A comprehensive framework for developing AI pipelines that process and transform data through multiple stages. It provides a visual interface for connecting different AI components, handling data flows, and managing complex processing logic. The platform supports integration with multiple AI providers (like OpenAI, Claude, and Gemini), includes built-in error handling, and offers various specialized components for tasks like text generation, image analysis, and data processing.
GenAI Pipeline Builder
Introduction
Pipeline Builder is a powerful generative AI pipeline development framework powered by Contineo that enables developers to create complex, flexible, and scalable AI applications with ease.
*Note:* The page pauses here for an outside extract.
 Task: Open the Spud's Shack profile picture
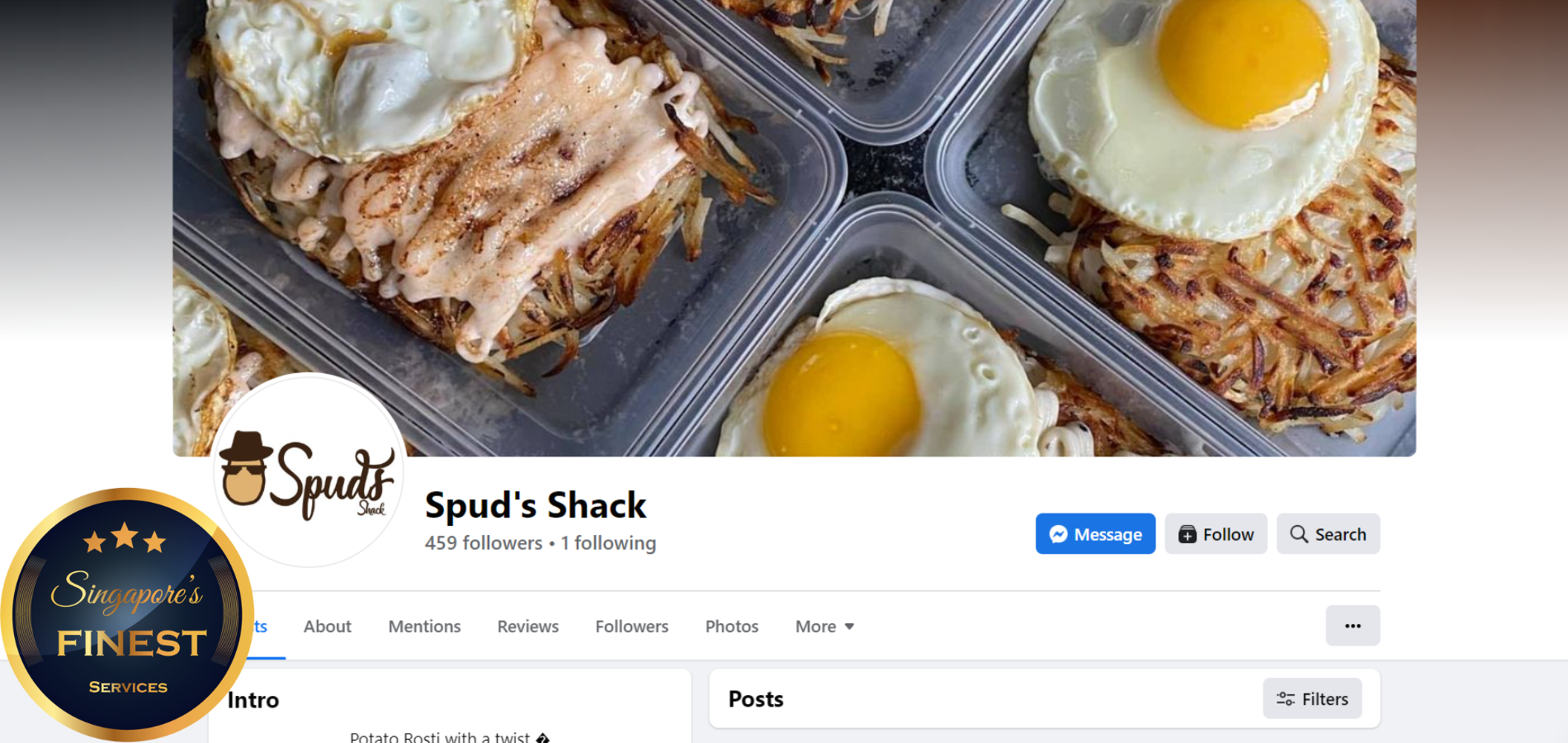tap(309, 470)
It offers a robust visual interface for building generative AI pipelines that can integrate with multiple providers, handle complex AI tasks, and help build various multi-purpose AI agents.
The system works with many popular AI services including:
OpenAI (GPT models)
Anthropic's Claude
Meta's Llama models
Google Gemini
You can also connect to different types of databases to store and retrieve information:
Vector Databases for finding similar items.
Graph Databases for understanding connections.
The GenAI Pipeline Builder helps with many AI tasks such as:
Creating AI-generated content.
Building chat systems with or without memory.
Processing and analyzing images.
Making smart search systems that understand meaning.
Connecting with other systems through APIs.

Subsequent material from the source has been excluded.